→ **WORK INSTRUCTIONS**
Going through the data below, copy out each line where the word "computer" shows up.

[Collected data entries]
Segment Open

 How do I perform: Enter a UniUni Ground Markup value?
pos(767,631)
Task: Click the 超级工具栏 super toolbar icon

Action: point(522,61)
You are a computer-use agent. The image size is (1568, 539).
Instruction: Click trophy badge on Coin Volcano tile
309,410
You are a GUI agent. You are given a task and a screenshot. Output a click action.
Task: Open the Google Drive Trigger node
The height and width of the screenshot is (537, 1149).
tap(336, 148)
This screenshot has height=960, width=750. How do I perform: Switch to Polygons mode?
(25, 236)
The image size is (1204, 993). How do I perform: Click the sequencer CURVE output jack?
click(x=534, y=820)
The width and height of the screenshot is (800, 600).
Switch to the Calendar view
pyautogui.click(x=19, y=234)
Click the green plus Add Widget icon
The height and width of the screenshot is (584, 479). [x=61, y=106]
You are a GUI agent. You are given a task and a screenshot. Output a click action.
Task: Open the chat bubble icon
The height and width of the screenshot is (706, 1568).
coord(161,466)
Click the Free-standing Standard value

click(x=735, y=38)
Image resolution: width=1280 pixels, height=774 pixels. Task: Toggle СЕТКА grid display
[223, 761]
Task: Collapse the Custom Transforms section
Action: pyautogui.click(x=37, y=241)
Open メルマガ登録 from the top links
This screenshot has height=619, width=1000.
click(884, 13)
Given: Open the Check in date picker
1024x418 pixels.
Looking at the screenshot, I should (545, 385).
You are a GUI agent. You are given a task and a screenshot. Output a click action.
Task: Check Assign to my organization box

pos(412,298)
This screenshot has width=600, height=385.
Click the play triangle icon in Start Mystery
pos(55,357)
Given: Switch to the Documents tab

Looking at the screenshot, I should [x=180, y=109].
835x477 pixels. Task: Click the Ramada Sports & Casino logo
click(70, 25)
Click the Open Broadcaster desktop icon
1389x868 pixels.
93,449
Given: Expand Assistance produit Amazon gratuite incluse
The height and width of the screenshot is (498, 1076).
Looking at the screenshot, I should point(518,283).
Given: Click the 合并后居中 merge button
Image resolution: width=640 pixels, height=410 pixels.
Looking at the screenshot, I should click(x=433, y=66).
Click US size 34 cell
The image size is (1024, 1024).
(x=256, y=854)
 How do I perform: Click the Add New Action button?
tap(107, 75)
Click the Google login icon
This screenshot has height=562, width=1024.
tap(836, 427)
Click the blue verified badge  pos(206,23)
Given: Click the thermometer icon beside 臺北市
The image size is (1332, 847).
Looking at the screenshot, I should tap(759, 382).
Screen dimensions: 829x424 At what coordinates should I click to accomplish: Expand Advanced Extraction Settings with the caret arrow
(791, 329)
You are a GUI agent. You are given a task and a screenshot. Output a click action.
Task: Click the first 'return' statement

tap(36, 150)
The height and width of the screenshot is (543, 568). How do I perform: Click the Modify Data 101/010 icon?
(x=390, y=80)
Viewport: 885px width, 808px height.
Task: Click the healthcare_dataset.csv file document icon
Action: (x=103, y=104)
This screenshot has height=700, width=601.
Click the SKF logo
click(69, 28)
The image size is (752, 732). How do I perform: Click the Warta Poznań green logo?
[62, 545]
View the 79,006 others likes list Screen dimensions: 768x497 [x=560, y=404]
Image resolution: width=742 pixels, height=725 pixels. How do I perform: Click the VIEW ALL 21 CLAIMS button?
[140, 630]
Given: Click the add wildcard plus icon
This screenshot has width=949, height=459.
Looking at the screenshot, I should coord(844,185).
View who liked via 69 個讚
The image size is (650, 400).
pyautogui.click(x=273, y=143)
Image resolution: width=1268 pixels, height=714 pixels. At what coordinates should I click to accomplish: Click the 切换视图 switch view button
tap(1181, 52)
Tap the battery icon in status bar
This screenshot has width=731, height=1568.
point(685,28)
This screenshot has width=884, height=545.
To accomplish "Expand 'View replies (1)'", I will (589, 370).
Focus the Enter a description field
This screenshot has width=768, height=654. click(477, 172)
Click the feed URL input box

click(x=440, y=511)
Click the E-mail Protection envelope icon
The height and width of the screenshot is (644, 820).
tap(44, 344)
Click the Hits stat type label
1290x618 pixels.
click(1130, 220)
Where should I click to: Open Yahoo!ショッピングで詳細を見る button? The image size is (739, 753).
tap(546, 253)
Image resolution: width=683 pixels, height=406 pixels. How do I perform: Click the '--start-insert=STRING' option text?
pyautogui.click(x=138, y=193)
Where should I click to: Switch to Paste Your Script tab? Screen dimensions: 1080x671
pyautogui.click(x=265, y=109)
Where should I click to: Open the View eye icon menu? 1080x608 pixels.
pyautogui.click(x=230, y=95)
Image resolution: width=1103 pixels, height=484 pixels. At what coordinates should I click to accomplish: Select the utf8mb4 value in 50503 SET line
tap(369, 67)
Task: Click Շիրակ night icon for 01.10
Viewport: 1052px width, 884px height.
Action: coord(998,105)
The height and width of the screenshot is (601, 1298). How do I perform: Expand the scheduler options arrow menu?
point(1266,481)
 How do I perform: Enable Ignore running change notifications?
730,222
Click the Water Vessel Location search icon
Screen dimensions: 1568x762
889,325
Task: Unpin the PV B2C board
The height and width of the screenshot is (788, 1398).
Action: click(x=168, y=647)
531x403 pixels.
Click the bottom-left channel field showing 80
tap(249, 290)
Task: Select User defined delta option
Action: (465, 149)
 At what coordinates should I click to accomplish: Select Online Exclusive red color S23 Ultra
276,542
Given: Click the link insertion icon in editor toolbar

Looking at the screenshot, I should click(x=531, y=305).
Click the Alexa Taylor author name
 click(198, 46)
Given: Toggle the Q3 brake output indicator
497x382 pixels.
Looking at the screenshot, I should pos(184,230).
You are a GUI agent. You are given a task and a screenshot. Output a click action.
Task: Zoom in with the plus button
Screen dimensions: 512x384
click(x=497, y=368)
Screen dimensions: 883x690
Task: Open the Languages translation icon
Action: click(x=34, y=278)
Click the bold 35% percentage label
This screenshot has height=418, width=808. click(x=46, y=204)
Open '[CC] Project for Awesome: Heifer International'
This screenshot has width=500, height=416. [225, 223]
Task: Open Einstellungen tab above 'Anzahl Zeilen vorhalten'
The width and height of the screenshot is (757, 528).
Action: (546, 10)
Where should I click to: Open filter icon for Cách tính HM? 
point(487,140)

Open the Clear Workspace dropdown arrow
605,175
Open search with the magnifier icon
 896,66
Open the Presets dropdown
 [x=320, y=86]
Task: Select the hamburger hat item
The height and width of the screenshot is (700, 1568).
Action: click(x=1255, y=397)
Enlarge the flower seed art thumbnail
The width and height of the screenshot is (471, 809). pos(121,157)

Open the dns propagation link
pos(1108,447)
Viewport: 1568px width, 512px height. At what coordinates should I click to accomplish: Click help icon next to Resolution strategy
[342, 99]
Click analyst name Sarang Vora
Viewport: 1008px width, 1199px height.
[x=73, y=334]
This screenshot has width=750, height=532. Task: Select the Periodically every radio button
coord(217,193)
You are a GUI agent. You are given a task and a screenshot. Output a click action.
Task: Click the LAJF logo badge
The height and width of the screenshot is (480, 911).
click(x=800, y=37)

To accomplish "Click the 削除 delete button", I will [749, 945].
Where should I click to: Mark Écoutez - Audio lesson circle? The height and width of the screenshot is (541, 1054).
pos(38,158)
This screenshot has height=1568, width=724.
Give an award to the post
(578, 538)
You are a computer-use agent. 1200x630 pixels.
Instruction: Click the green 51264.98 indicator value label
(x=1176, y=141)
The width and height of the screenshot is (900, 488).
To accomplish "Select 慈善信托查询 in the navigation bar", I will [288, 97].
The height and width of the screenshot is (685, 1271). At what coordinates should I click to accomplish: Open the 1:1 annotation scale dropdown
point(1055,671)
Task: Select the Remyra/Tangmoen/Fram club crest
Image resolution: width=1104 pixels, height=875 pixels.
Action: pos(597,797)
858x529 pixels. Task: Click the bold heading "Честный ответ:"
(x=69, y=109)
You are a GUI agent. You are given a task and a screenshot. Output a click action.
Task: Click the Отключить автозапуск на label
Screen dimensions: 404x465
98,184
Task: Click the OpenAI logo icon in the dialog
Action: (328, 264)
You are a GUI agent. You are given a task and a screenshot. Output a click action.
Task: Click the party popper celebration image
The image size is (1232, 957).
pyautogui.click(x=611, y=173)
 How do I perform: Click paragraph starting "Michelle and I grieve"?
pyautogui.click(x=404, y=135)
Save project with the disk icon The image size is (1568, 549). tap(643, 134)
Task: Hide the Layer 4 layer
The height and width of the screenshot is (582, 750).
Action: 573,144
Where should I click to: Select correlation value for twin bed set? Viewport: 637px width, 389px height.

Segment Closed

→ **YOUR RESPONSE**
You are a computer-use agent. The image size is (1568, 539).
You are a computer-use agent. 1200x630 pixels.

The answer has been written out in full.